§ **THE TASK**
Count every line of the listing where the string "agent" occurs, and reply with the count alone.

§ **RECORDS SHOWN**
-=-=-

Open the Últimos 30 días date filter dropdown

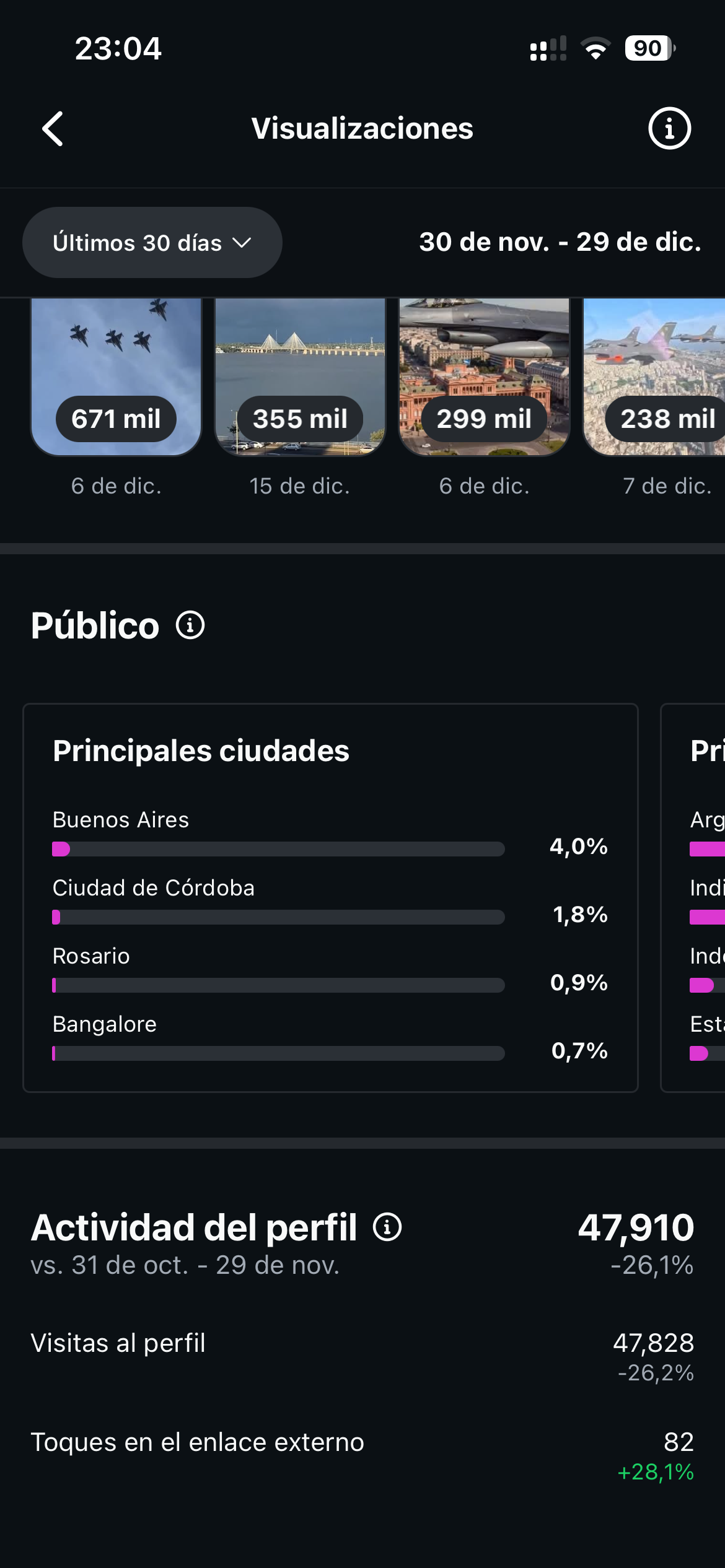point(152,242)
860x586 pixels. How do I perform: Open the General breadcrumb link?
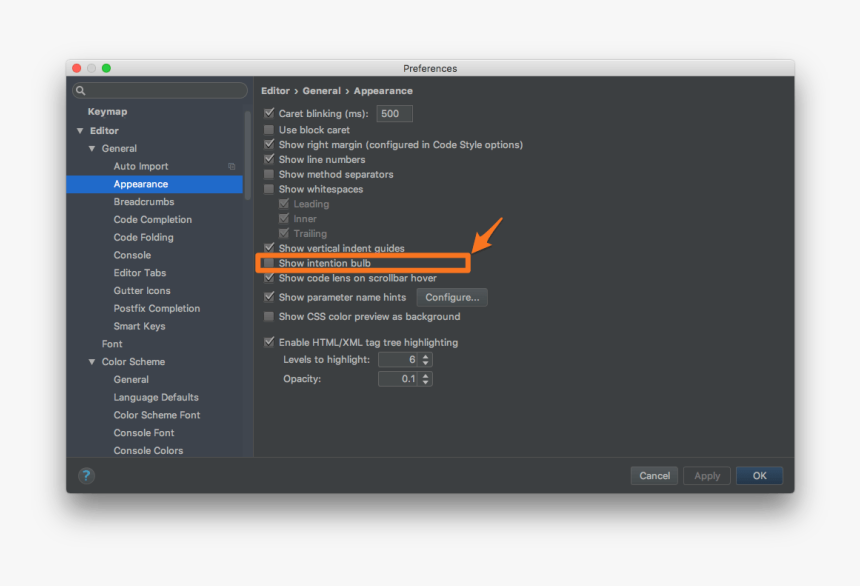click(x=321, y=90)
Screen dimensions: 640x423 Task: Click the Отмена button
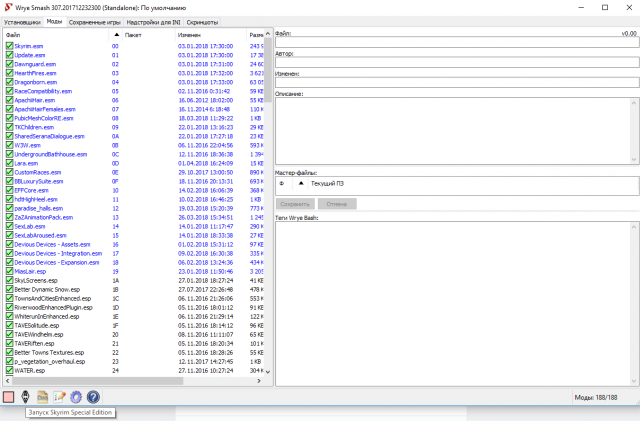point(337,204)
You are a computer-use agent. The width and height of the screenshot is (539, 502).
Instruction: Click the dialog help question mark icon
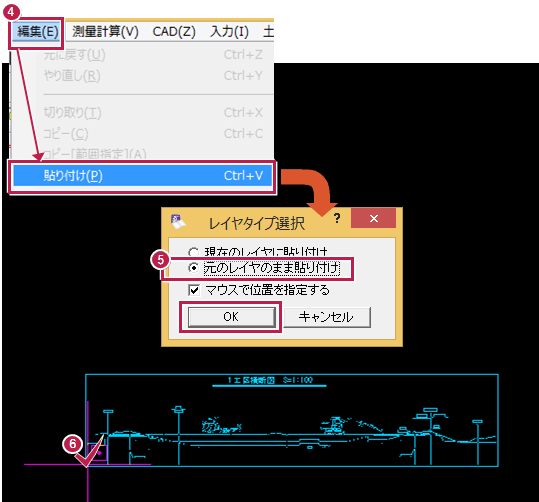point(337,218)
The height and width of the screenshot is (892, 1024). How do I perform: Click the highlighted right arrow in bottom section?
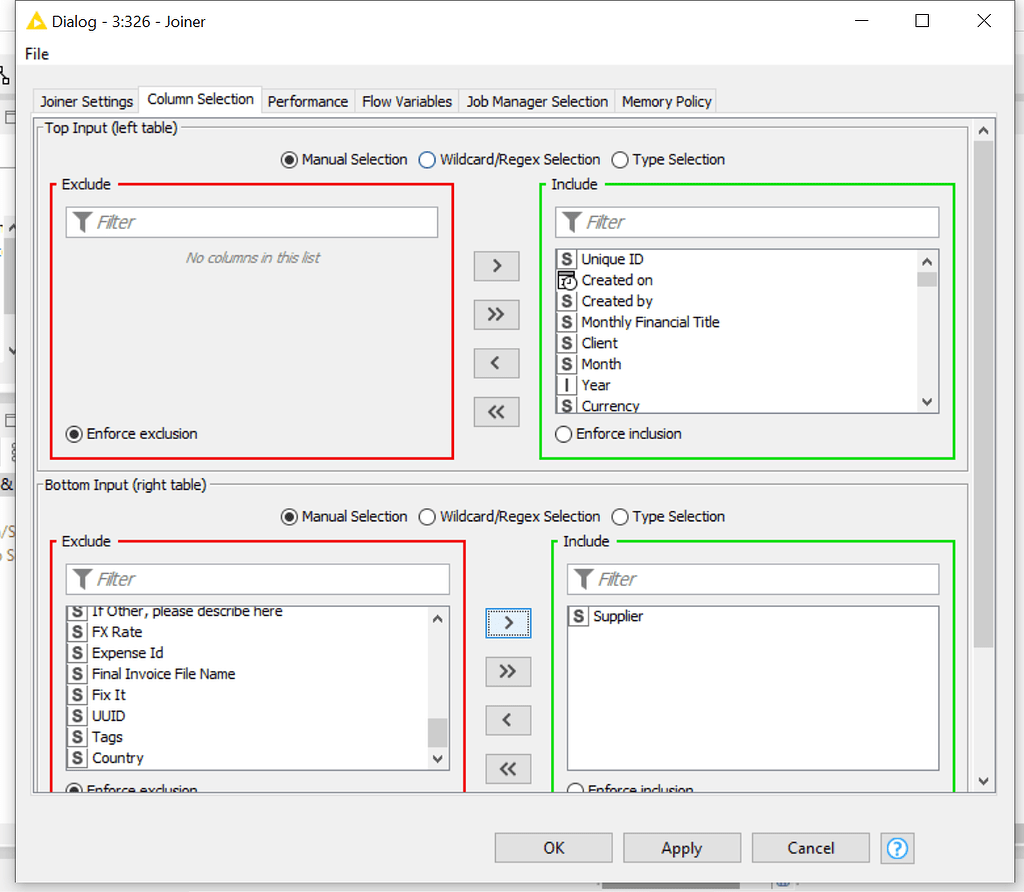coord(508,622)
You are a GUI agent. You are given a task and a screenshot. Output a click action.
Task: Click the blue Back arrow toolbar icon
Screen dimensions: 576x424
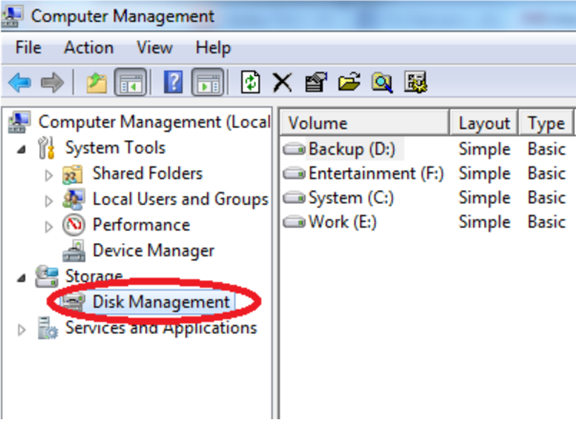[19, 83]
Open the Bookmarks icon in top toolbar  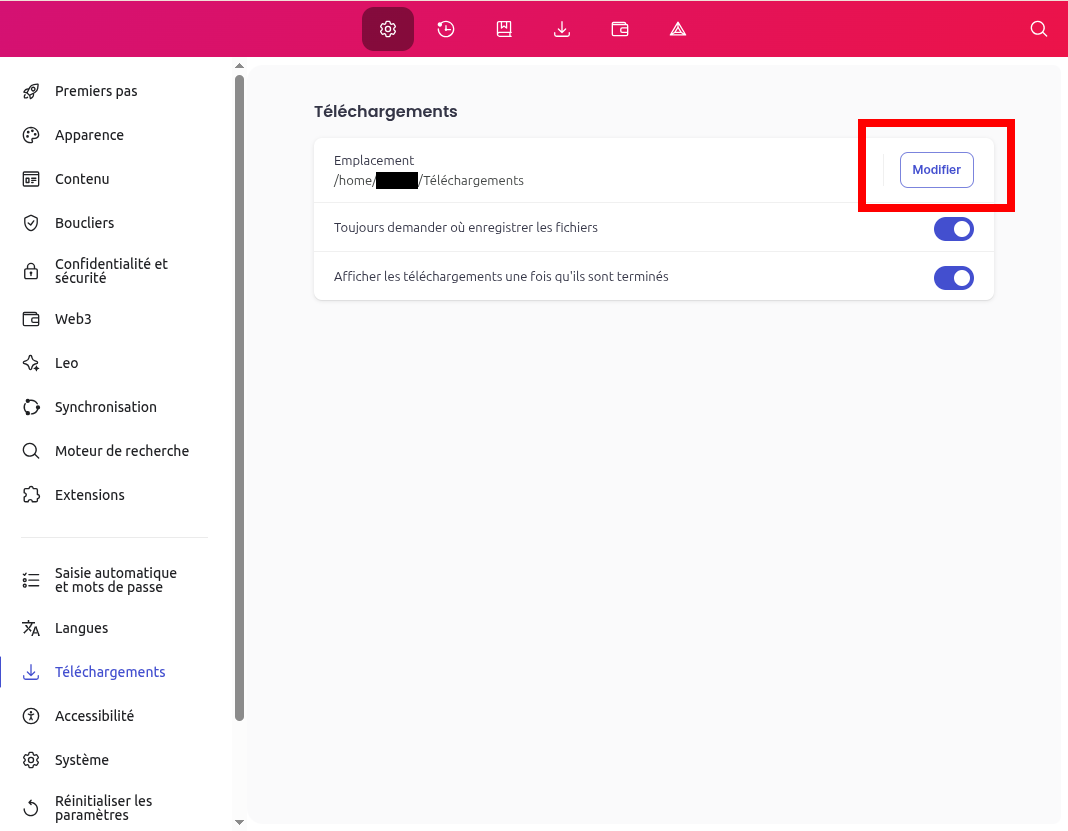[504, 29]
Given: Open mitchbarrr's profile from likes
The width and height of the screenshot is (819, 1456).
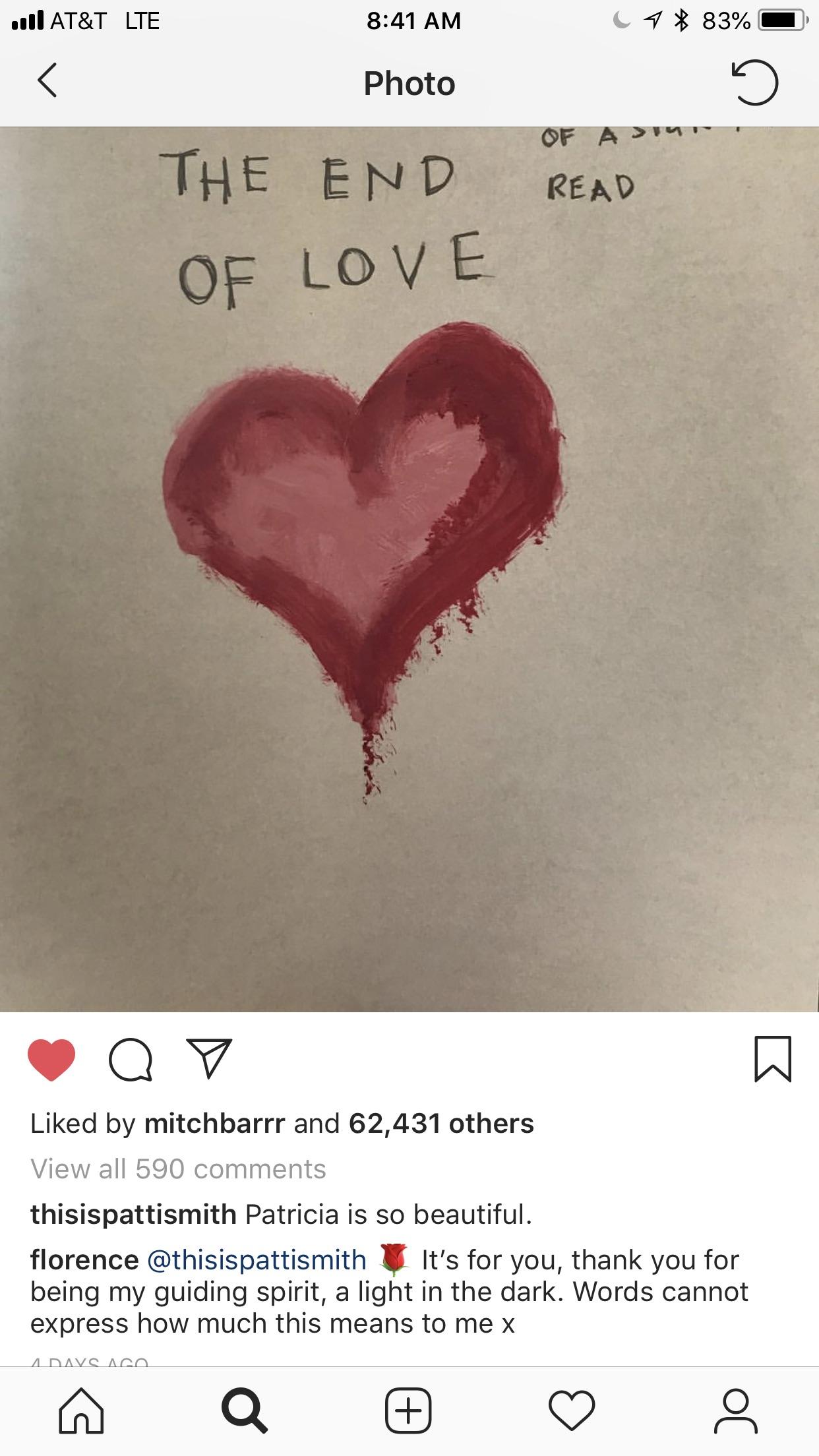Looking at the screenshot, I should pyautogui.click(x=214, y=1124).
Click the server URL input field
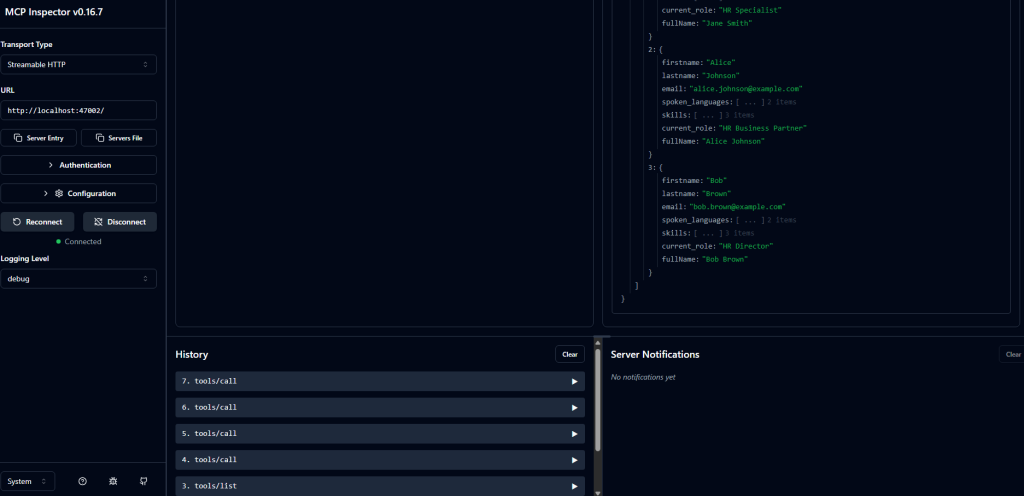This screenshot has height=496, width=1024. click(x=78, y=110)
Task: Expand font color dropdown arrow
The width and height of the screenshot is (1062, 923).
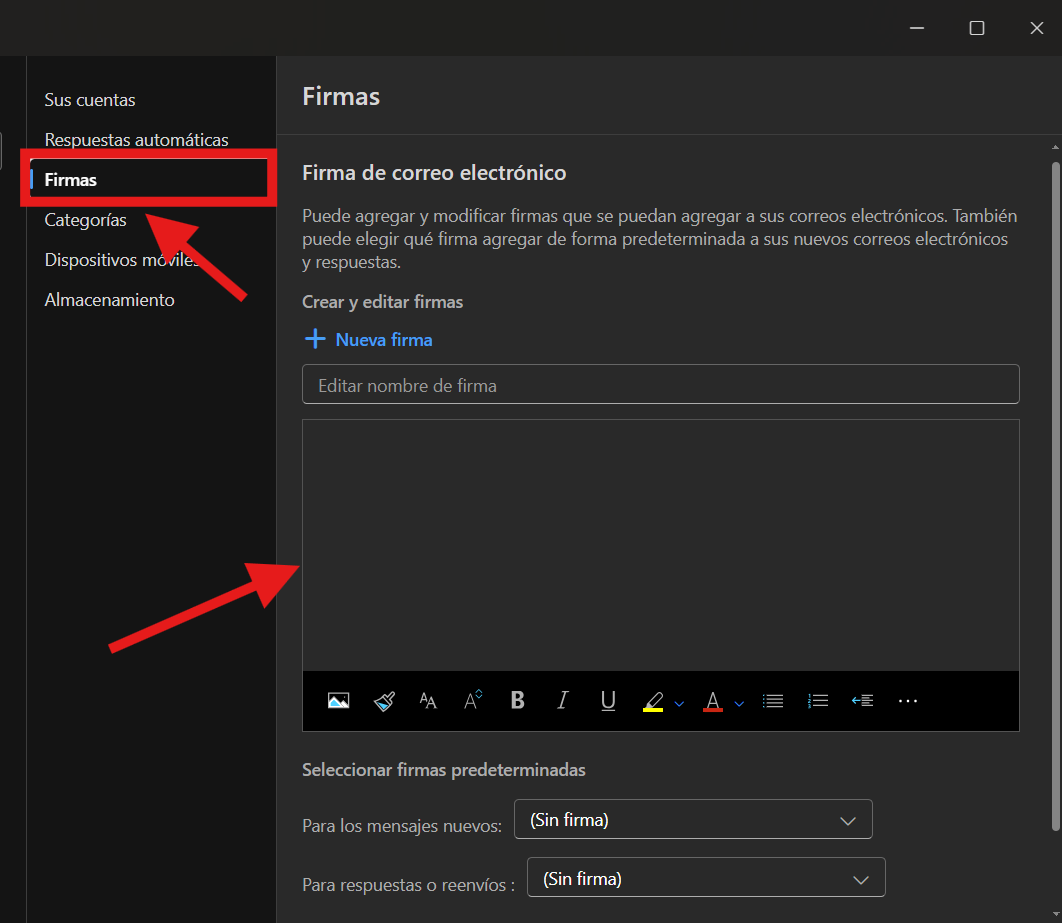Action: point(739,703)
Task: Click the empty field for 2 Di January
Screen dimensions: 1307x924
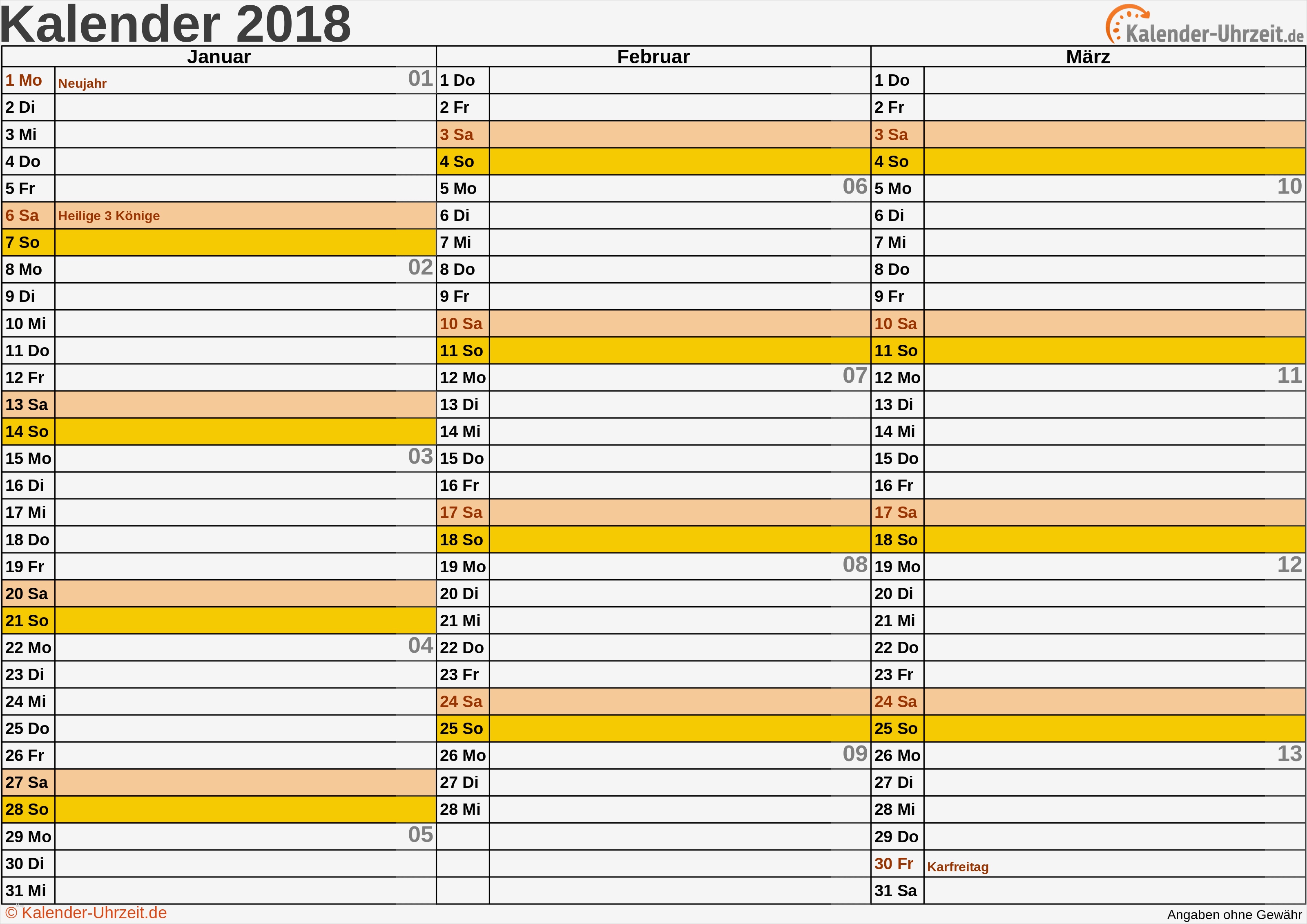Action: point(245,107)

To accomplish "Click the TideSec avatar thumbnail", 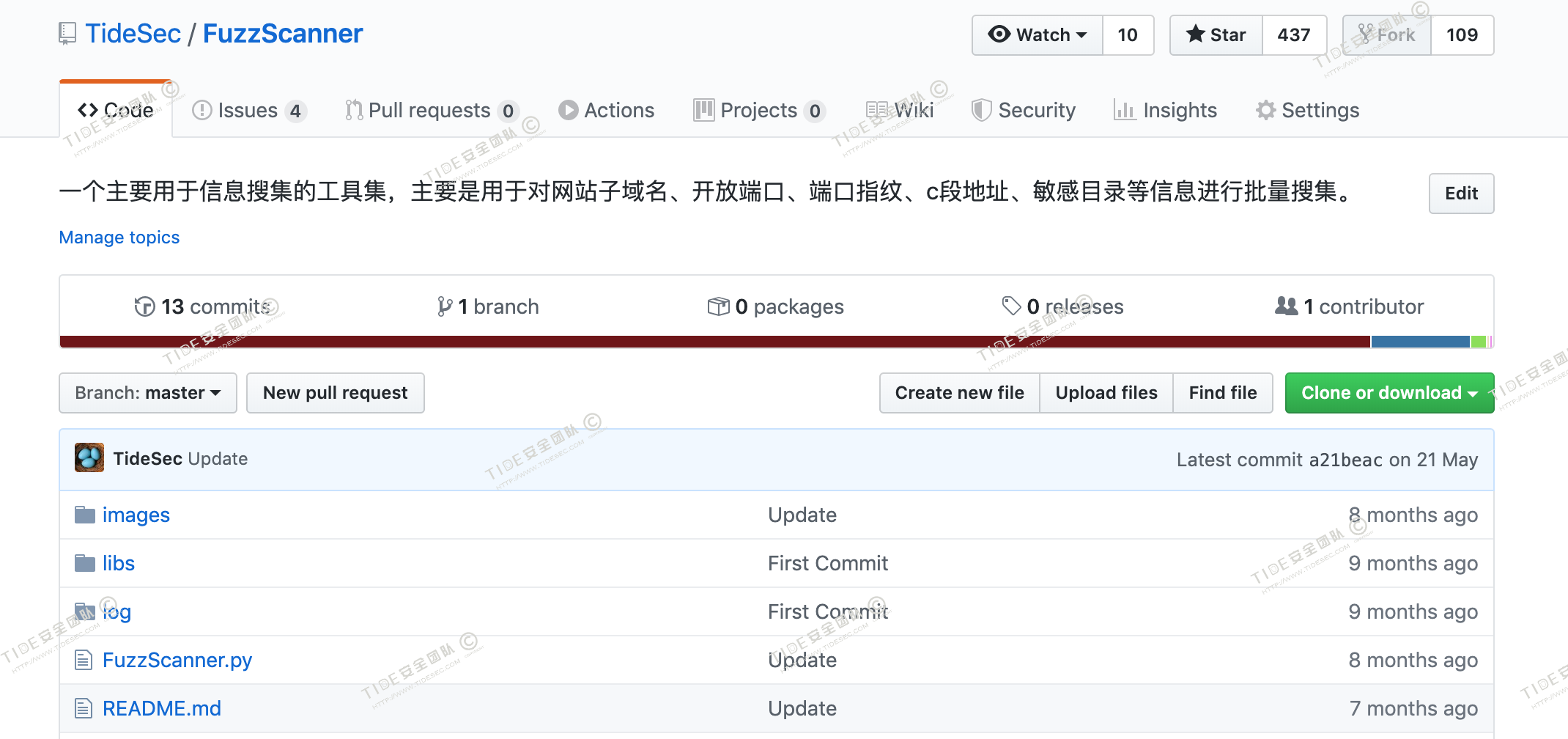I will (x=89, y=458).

-=-=-

§ **RESPONSE AREA**
2